Create a custom voice model for your speech applications

You can create your own custom voice models within the Text-to-Speech UI.

Prerequisites

  1. Enable the Text-to-Speech API.
  2. Record your audio following the training data requirements.
  3. Create a Cloud Storage bucket.
  4. Upload the audio files to your new bucket in the format specified by the Training data requirements (0001.wav, 0002.wav... 0200.wav, etc).
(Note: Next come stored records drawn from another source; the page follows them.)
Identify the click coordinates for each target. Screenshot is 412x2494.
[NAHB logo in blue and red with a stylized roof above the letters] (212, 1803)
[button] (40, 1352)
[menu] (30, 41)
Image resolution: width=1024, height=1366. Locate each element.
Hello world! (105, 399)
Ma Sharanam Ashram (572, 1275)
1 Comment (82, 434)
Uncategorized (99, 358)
Train a new custom voice model

  1. Open the Custom Voice tab in the Text-to-Speech UI.
  2. Click Create near the top of the screen.
  3. Name your voice model.
  4. Specify the language from the drop-down of supported languages.
  5. Select the proper CSV file from the bucket configuration in step 4 of the prerequisites.
  6. Upload a consent statement from the voice talent. Example: "I, (name) consent that my voice will be used to create a synthetic custom voice."
  7. Click Create to kick off the model creation. Model creation can take up to 3 days.
  8. To see the status of the training job, view your console notifications in the top-right navigation header.

What's next

When your model training finishes, sample output audio files will be available in the console. You can use these files to do an initial evaluation of the quality of the model. If it meets your requirements, contact your sales team for model deployment assistance. Deployment takes two to three weeks, so we recommend evaluating quickly and communicating early.